Institute of Molecular Systems Biology, Department of Biology, ETH Zürich, Zürich, Switzerland.
Eawag, Dübendorf, Switzerland.
Nat Methods. 2022 Jul;19(7):865-870. doi: 10.1038/s41592-022-01486-3. Epub 2022 May 30.
Current methods for structure elucidation of small molecules rely on finding similarity with spectra of known compounds, but do not predict structures de novo for unknown compound classes. We present MSNovelist, which combines fingerprint prediction with an encoder-decoder neural network to generate structures de novo solely from tandem mass spectrometry (MS) spectra. In an evaluation with 3,863 MS spectra from the Global Natural Product Social Molecular Networking site, MSNovelist predicted 25% of structures correctly on first rank, retrieved 45% of structures overall and reproduced 61% of correct database annotations, without having ever seen the structure in the training phase. Similarly, for the CASMI 2016 challenge, MSNovelist correctly predicted 26% and retrieved 57% of structures, recovering 64% of correct database annotations. Finally, we illustrate the application of MSNovelist in a bryophyte MS dataset, in which de novo structure prediction substantially outscored the best database candidate for seven spectra. MSNovelist is ideally suited to complement library-based annotation in the case of poorly represented analyte classes and novel compounds.

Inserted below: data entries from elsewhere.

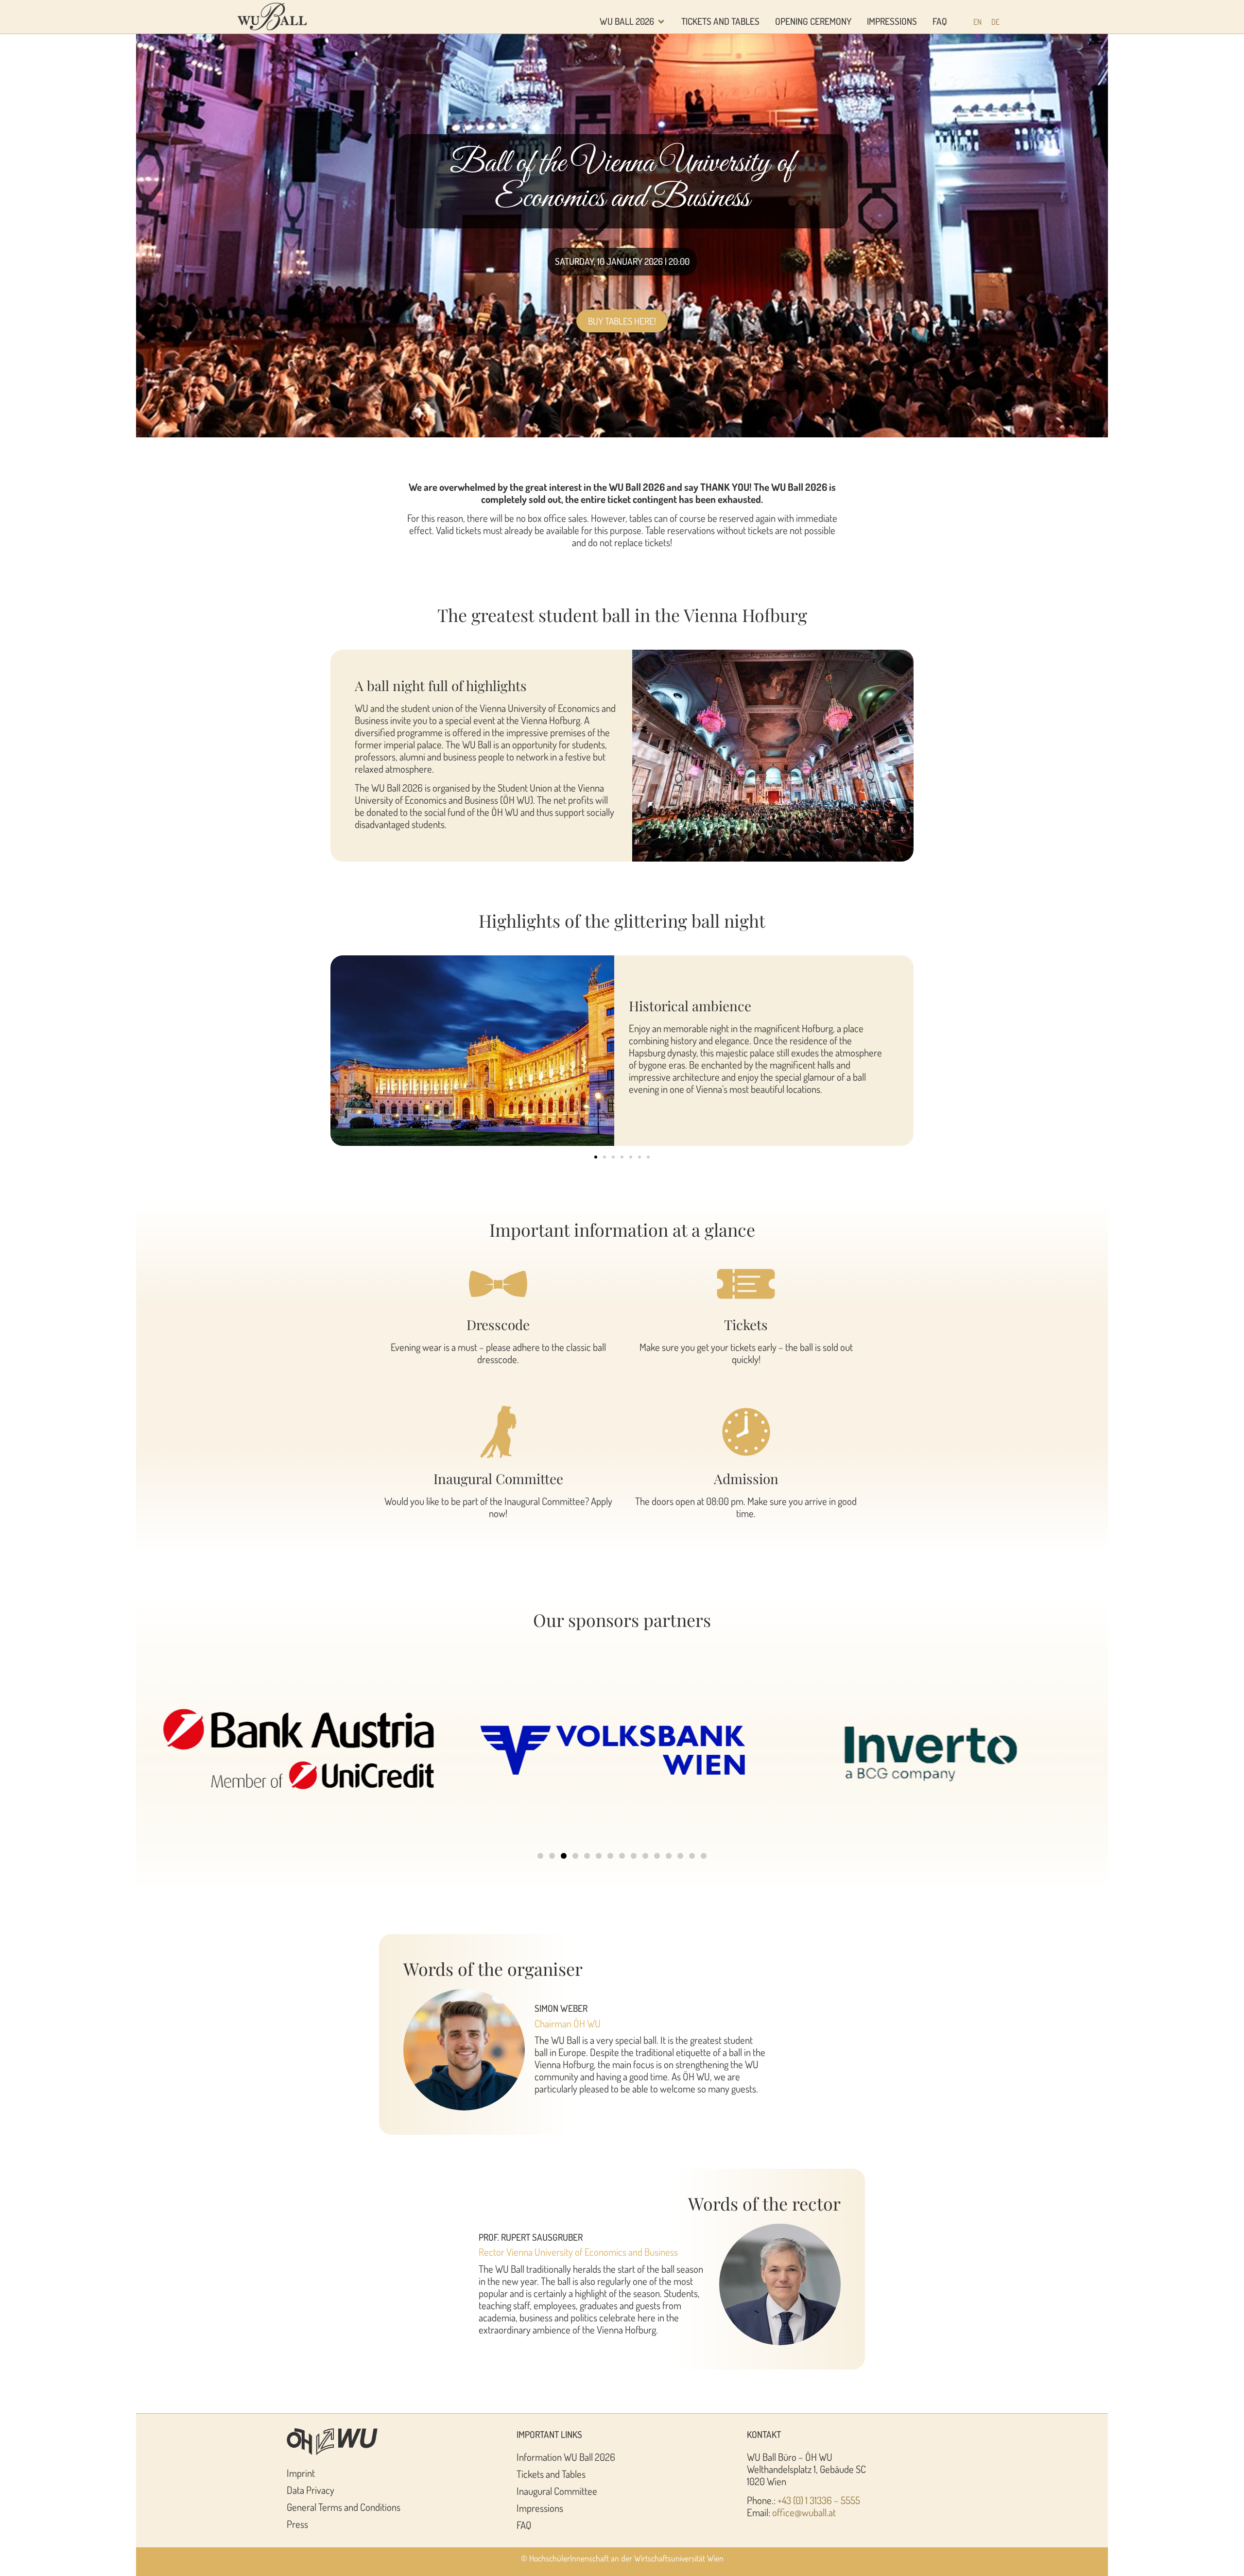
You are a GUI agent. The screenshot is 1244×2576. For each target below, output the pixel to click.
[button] (595, 1157)
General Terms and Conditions (343, 2507)
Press (297, 2524)
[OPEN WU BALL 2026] (661, 21)
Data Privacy (310, 2490)
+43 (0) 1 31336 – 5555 (819, 2500)
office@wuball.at (804, 2512)
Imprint (301, 2473)
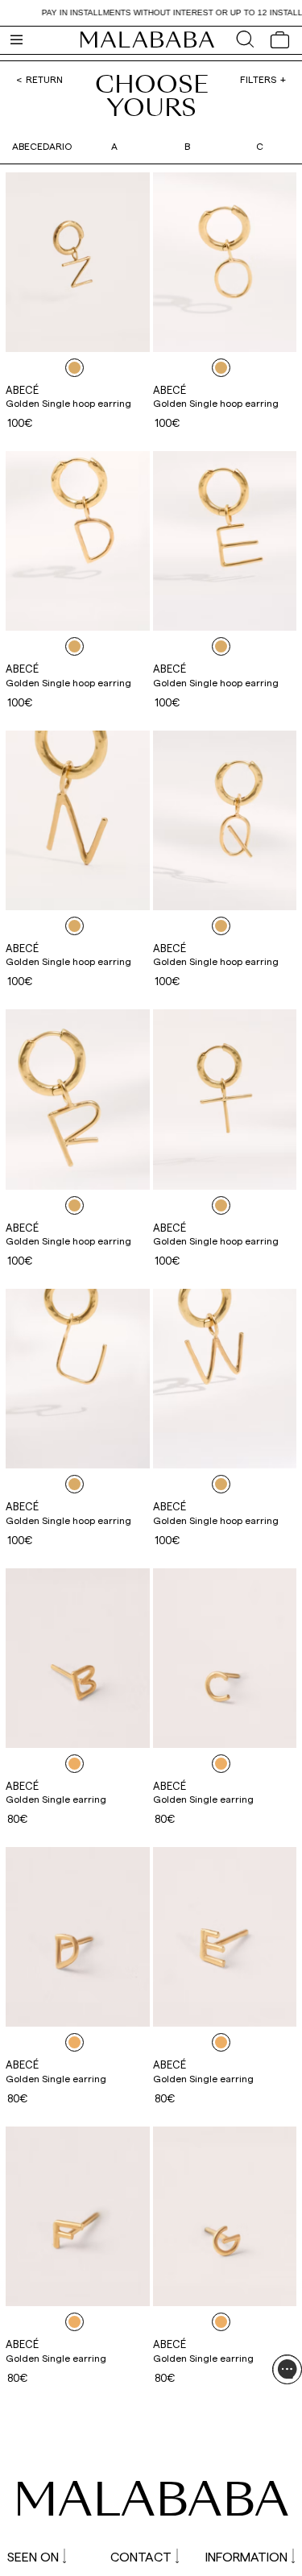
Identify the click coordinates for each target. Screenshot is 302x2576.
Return (44, 79)
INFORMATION (246, 2556)
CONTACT (141, 2556)
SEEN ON (33, 2556)
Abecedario (42, 145)
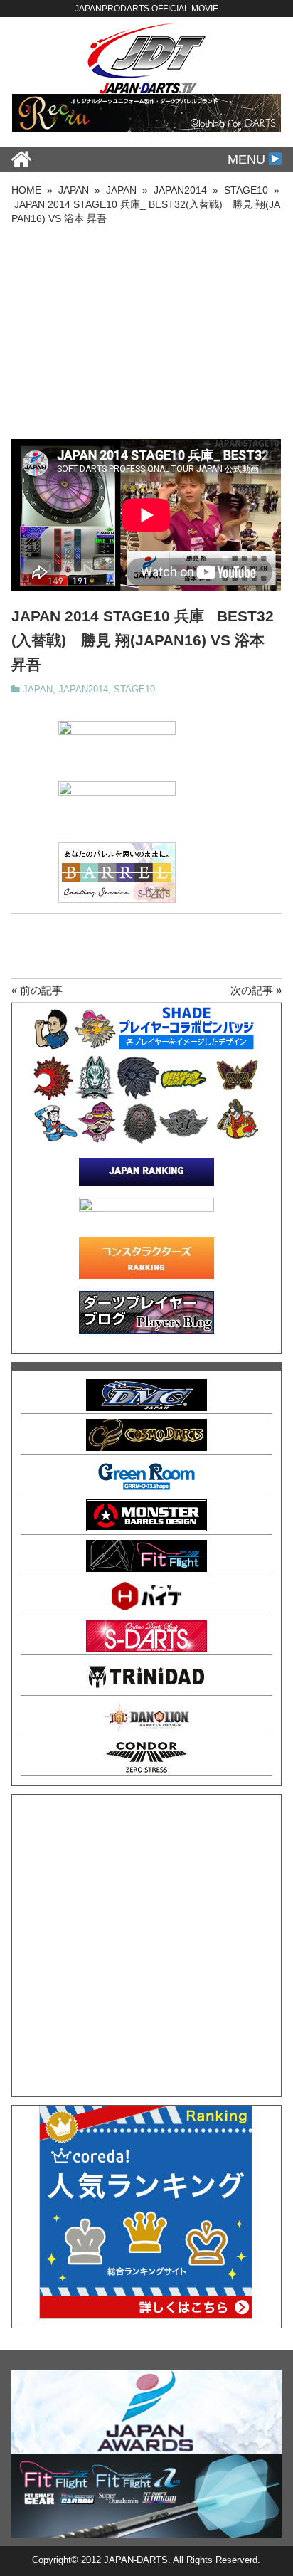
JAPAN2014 (83, 690)
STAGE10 (134, 690)
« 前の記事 (37, 990)
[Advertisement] (146, 332)
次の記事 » (256, 990)
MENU (248, 159)
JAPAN (38, 690)
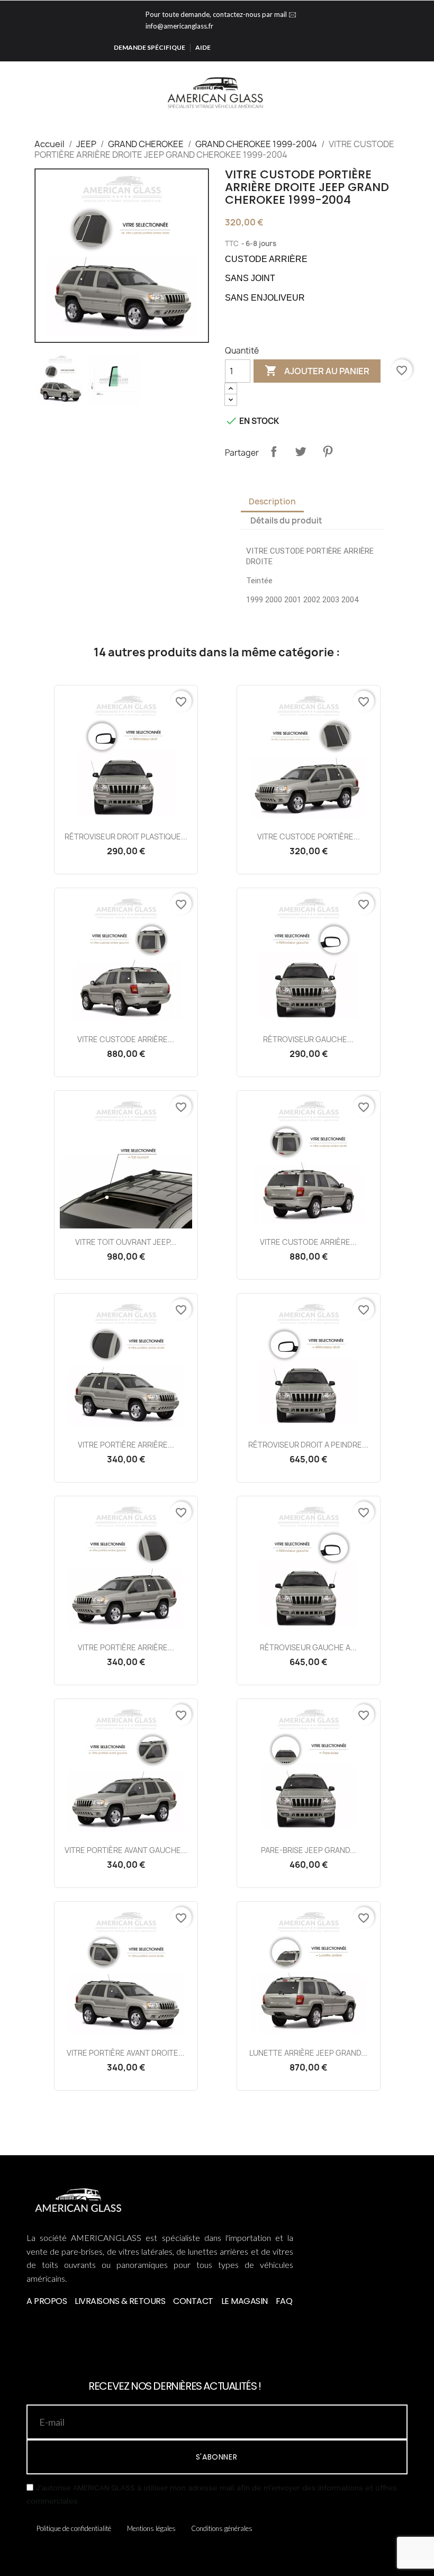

当前用于小分子结构阐明的方法依赖于找到与已知化合物光谱的相似性,但不能为未知化合物类别预测新的结构。我们提出了 MSNovelist,它将指纹预测与编码器-解码器神经网络相结合,仅从串联质谱 (MS) 光谱中从头生成结构。在对来自全球天然产物社会分子网络站点的 3863 个 MS 光谱进行的评估中,MSNovelist 在第一级正确预测了 25%的结构,总体上检索到 45%的结构,并再现了 61%的正确数据库注释,而在训练阶段从未见过结构。同样,对于 CASMI 2016 挑战赛,MSNovelist 正确预测了 26%的结构,检索到了 57%的结构,恢复了 64%的正确数据库注释。最后,我们在一个苔藓 MS 数据集的应用中说明了 MSNovelist 的应用,其中从头预测结构在七个光谱中大大超过了最佳数据库候选物。在代表不良的分析物类别和新型化合物的情况下,MSNovelist 非常适合补充基于库的注释。